It doesn't require anything quite so advanced to understand the thrust of Muller and MacDonald's theory. It helps, however, to have a basic understanding of astronomy, or at least the regular workings of the solar system and Earth's place in it-which is a little more complicated than most of us manage to remember from day to day. Fundamental to an understanding of the periodic cycle of ice ages, after all, is the concept of time itself. And, as Muller points out. "The whole concert of time starts with astronomy."

"It was surprisingly obvious to people in the 1800s, when they discovered the ice ages," he explains, "that their cause must have something to do with the Earth's orbit and the sun. They knew the seasons have to do with Earth's orbit; day and night have to do with Earth's orbit. So it was natural to assume that the ice ages did too. And today I think there's a general consensus that that's probably true. The basic evidence is that the ice ages come on such a regular schedule, and they keep to that schedule so precisely that that by itself is the best evidence that it's ruled by astronomy. There is no other natural clock outside the atomic world and the astronomical world. The in-between world, the world of Earth, is quite irregular. It's only the atomic level and the astronomic level that keep time so precisely. And the reason it works is because the planets move basically without friction."

Muller grabs a pencil, leans over, and pushes it across the floor. Once he releases it, it soon stops moving. "Physics says an object set in motion will remain in motion," he proclaims. "It doesn't, does it? Physics is violated every day by everything we see around us. Because of friction. Have you ever taken an introductory physics course? Then you've studied as much about friction as the typical physics major. Because friction is never tackled again after the elementary level. Because it's so hard, so unpredictable. So what do we do? Avoid it. Physics works at the atomic level or in outer space, because they're frictionless. In between, we call in the engineers or the chemists. We wouldn't ask a physicist to design a bridge or a modem. We ask the engineers, the guys who can handle friction. But in space, the laws of physics really work.

GOAL 1.
Reproduce the part of the ice ages passage from "Muller grabs a" to "physics really work.", word for word.
GOAL 2.
Answer these questions using the ice ages passage:
(a) In what century did people discover the ice ages, according to Muller?
(b) What object does Muller push across the floor?
(c) Whom do we ask, instead of a physicist, to design a bridge or a modem?
GOAL 3.
Continue the passage on Muller's view of the ice ages and astronomy from its final sentence.

DATASET EXCERPT.

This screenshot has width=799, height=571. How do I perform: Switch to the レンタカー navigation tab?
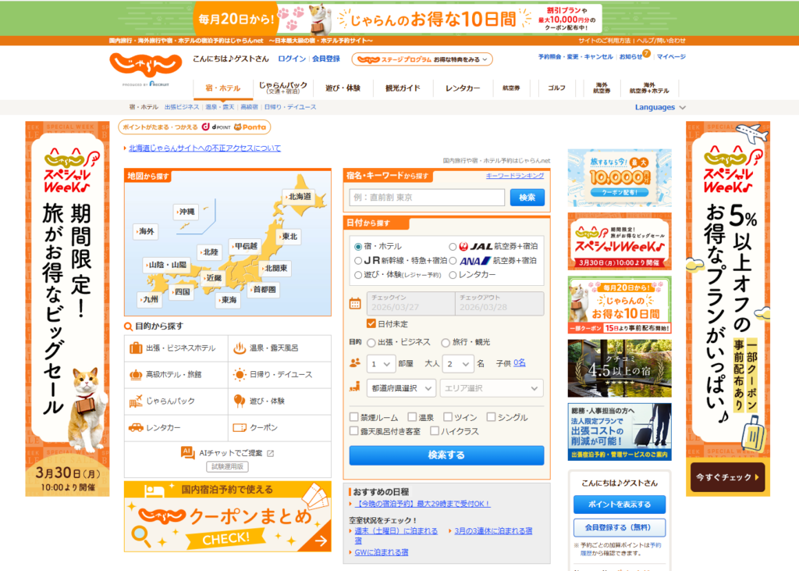463,88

REPLY 1.
Muller grabs a pencil, leans over, and pushes it across the floor. Once he releases it, it soon stops moving. "Physics says an object set in motion will remain in motion," he proclaims. "It doesn't, does it? Physics is violated every day by everything we see around us. Because of friction. Have you ever taken an introductory physics course? Then you've studied as much about friction as the typical physics major. Because friction is never tackled again after the elementary level. Because it's so hard, so unpredictable. So what do we do? Avoid it. Physics works at the atomic level or in outer space, because they're frictionless. In between, we call in the engineers or the chemists. We wouldn't ask a physicist to design a bridge or a modem. We ask the engineers, the guys who can handle friction. But in space, the laws of physics really work.

REPLY 2.
(a) The 1800s.
(b) A pencil.
(c) The engineers.

REPLY 3.
"To move without friction is to move with extreme regularity, and something that unchanging has always been of great interest to human beings. Because you may not know when the next rain will come, or precisely when spring will come. But you can really count on when the stars appear, when the sun rises, when the moon waxes and wanes. The ancients were fascinated with this, because once you realize how regular it all is, you develop the calendar."

At the basis of our concept of time are the two fundamental movements of the Earth. The rotation of the Earth on its axis gives us day and night. The orbit of the Earth around the sun, combined with the tilt of the Earth's axis, gives us the seasons. The tilt of the Earth is a constant, not in relation to the sun but to the stars. "That's why," Muller explains, "the North Star always sits above the North Pole." When, as we orbit the sun, the northern hemisphere is tilted toward the sun, we have summer in the north and winter in the southern hemisphere. And vice versa. But our orbit, remember, is not a circle but an ellipse-varying to some degree over long periods of time. At some points on that elliptical orbit, the Earth is closest to the sun, at others, furthest away.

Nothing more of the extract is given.